Given entries >>
==============================

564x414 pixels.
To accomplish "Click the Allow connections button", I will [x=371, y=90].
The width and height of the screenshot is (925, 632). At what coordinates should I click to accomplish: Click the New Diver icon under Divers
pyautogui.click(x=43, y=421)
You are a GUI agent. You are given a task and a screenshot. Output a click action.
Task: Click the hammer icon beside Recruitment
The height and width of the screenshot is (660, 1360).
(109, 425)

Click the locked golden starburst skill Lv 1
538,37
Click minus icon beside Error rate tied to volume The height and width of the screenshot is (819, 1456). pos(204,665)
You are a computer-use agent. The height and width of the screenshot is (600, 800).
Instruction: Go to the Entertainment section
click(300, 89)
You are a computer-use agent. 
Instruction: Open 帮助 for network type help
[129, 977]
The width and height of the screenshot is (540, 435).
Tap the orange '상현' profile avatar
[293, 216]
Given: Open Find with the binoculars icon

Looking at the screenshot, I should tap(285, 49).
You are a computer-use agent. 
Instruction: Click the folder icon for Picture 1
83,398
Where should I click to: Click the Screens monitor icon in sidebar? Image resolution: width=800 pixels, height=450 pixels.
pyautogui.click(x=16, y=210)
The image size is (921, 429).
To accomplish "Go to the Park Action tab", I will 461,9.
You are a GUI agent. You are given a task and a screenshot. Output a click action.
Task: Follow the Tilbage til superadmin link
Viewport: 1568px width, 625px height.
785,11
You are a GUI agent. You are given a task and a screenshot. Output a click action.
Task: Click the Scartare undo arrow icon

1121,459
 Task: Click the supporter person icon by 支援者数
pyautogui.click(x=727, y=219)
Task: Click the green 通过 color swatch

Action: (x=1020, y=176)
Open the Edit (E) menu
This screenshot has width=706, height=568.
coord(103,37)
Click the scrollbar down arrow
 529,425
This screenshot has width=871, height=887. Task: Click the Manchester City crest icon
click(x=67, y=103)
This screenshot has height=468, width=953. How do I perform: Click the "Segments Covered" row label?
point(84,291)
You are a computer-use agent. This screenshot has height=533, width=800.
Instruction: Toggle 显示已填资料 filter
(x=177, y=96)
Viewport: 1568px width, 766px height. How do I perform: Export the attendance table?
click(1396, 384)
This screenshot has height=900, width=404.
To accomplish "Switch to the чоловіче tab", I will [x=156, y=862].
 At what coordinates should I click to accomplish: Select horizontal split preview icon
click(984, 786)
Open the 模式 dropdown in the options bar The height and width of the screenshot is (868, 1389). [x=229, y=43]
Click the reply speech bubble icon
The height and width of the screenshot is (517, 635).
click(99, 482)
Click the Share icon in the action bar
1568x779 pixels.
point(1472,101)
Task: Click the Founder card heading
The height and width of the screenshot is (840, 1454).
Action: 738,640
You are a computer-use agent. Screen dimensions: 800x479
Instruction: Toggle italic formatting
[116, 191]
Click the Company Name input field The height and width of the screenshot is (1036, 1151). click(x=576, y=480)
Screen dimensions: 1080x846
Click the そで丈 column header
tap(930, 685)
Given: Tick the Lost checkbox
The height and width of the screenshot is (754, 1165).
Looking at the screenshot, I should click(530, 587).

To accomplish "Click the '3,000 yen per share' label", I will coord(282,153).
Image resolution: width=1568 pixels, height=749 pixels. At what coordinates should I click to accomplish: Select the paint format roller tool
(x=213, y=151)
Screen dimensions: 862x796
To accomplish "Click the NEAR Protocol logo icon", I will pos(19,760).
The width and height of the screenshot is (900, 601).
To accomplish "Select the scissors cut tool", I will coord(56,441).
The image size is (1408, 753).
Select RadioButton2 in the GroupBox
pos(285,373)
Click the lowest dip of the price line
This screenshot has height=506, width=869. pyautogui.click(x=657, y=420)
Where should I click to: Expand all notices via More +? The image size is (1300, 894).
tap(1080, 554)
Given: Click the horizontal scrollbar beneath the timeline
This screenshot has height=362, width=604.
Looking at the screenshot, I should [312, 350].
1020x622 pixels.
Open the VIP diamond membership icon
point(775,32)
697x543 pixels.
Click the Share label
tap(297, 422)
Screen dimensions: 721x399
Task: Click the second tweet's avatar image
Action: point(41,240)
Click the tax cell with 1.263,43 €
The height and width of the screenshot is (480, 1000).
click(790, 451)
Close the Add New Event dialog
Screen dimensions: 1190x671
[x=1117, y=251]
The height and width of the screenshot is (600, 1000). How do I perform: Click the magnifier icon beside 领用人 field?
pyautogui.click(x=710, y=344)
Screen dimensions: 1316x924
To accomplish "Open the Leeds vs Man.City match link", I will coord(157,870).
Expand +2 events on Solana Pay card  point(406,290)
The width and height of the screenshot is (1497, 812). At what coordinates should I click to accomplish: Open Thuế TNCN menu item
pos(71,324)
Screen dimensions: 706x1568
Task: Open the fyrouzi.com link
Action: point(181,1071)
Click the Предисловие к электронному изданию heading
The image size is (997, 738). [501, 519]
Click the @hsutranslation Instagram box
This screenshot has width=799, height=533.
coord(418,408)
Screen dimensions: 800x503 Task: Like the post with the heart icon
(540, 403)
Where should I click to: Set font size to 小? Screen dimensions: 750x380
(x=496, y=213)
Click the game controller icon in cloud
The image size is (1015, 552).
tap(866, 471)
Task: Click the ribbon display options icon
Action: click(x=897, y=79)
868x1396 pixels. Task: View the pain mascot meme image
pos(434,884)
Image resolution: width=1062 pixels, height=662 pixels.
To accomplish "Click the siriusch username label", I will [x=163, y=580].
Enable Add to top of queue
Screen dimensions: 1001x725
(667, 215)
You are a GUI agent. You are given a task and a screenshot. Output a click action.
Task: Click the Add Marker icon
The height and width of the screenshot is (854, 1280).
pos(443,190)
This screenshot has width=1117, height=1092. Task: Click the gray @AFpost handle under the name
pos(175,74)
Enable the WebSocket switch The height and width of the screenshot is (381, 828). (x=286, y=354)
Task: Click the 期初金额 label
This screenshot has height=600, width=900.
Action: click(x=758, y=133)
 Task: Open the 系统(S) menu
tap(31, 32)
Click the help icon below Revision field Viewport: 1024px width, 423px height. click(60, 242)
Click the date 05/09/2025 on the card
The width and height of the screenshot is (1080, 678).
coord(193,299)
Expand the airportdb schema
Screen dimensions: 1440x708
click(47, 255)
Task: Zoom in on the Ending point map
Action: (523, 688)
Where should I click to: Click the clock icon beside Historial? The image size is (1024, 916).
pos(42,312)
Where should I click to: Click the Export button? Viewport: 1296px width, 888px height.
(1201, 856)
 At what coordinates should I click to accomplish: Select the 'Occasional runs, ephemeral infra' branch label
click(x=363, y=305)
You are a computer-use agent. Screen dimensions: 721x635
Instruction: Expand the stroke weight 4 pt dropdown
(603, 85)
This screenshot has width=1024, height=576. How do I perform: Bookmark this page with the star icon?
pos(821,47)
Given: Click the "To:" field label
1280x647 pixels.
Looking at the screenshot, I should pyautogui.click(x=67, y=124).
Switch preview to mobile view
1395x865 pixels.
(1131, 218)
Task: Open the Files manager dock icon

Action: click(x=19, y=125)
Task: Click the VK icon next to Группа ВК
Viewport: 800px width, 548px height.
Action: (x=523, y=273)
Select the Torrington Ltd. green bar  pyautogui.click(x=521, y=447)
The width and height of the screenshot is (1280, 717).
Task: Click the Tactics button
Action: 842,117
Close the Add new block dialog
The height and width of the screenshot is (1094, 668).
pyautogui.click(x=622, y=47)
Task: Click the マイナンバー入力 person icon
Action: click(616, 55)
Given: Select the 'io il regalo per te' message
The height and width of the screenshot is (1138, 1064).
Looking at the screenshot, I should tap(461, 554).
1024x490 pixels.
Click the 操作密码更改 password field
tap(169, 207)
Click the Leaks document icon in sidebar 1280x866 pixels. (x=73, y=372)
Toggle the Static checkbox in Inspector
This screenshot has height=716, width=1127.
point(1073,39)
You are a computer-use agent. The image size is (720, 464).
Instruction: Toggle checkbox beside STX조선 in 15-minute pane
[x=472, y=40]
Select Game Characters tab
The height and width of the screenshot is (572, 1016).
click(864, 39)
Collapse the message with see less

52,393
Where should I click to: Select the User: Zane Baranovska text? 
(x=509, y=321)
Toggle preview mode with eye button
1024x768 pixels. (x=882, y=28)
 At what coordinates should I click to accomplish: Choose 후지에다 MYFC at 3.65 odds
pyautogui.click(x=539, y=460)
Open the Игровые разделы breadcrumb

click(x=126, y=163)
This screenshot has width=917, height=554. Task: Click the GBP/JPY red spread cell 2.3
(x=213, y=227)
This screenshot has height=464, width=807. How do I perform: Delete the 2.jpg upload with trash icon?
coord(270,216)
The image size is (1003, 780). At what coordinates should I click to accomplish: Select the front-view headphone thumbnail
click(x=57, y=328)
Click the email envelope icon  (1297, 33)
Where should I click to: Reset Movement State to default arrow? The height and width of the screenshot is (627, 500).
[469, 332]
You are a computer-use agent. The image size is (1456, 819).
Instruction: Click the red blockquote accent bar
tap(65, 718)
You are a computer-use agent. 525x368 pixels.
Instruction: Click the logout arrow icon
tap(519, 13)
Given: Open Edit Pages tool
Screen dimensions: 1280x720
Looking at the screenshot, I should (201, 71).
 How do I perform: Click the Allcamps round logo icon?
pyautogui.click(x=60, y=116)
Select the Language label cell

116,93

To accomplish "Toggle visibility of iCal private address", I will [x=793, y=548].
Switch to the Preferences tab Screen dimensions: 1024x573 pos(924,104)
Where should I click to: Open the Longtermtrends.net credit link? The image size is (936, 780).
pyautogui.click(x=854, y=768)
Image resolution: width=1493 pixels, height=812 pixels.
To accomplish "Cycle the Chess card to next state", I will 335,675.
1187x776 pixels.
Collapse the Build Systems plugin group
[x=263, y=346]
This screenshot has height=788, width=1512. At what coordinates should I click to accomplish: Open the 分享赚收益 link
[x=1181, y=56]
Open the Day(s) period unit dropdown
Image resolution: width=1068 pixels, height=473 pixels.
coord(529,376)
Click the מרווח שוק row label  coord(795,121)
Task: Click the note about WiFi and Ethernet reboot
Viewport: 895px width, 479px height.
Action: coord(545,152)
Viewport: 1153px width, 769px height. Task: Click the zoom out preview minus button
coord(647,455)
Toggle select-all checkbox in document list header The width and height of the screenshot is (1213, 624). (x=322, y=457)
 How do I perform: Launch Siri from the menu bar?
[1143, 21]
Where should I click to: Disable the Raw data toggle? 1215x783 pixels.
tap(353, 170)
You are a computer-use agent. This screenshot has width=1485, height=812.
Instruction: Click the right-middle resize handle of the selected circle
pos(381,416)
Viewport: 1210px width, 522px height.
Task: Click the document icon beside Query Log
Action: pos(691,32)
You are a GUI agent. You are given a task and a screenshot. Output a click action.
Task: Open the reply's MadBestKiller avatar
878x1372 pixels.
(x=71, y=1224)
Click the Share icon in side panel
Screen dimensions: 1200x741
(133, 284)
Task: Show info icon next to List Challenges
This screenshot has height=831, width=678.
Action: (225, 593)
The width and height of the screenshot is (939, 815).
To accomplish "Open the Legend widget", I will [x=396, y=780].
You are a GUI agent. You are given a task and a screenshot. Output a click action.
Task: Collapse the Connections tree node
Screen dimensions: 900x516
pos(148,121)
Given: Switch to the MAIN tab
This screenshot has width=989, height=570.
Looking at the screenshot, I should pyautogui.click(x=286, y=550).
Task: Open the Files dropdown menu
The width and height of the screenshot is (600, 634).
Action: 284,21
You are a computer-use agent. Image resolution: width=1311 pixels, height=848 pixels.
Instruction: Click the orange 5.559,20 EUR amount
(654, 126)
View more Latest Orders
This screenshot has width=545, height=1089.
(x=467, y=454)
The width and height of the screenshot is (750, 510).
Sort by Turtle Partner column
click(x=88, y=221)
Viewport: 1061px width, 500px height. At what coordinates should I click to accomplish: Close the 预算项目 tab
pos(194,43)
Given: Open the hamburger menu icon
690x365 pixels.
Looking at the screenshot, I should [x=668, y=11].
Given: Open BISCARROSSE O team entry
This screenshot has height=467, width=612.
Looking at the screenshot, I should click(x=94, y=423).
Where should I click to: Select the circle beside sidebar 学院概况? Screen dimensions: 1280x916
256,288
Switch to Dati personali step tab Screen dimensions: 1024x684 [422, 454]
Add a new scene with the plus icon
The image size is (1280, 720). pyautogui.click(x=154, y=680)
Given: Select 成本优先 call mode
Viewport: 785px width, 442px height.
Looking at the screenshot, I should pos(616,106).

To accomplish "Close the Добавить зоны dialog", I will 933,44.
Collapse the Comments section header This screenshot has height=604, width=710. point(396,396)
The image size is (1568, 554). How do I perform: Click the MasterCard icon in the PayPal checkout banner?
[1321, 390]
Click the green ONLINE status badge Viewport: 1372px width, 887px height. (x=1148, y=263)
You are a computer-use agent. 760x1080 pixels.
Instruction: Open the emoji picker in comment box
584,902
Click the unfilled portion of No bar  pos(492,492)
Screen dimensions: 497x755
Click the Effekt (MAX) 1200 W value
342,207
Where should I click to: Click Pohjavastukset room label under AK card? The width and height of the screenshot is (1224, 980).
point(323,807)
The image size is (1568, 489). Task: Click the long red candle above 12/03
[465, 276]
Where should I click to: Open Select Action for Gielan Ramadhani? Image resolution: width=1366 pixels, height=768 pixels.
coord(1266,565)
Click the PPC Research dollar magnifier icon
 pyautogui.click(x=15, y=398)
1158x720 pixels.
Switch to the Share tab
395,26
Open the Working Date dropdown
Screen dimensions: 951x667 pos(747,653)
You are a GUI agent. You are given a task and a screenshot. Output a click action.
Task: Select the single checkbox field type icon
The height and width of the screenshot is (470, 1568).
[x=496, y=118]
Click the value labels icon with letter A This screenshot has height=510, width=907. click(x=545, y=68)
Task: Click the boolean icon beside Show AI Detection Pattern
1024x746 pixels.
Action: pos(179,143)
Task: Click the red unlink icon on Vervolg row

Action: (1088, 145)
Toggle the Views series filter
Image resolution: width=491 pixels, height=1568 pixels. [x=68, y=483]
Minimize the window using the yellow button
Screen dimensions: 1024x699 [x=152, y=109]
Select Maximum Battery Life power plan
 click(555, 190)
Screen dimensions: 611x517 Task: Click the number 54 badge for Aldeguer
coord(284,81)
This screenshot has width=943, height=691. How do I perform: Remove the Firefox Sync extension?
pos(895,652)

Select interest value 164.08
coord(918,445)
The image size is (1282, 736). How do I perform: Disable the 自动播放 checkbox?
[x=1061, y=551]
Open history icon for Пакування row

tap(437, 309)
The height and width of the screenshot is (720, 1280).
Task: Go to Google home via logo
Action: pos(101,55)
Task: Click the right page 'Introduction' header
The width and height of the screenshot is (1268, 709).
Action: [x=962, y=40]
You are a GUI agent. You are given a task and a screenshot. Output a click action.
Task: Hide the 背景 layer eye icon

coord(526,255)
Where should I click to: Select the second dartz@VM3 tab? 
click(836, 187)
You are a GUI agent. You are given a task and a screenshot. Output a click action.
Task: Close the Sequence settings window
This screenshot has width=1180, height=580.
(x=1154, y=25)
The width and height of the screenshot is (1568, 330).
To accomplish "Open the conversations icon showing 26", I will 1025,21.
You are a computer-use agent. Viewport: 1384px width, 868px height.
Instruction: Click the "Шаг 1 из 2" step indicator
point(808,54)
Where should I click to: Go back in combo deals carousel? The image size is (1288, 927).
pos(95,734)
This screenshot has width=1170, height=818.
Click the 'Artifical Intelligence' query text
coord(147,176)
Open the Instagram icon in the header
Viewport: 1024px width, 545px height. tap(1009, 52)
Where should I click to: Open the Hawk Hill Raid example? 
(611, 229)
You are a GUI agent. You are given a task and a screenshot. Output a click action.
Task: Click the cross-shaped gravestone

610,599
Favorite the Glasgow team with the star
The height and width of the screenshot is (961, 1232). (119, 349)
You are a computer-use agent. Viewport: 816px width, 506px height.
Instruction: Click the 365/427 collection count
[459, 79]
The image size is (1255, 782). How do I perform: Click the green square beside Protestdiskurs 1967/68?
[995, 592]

==============================

Task statement >> Search the material above for the string "dialog". Show every line that holds it.

Reply to the exercise >>
Close the Add New Event dialog
Close the Add new block dialog
To accomplish "Close the Добавить зоны dialog", I will 933,44.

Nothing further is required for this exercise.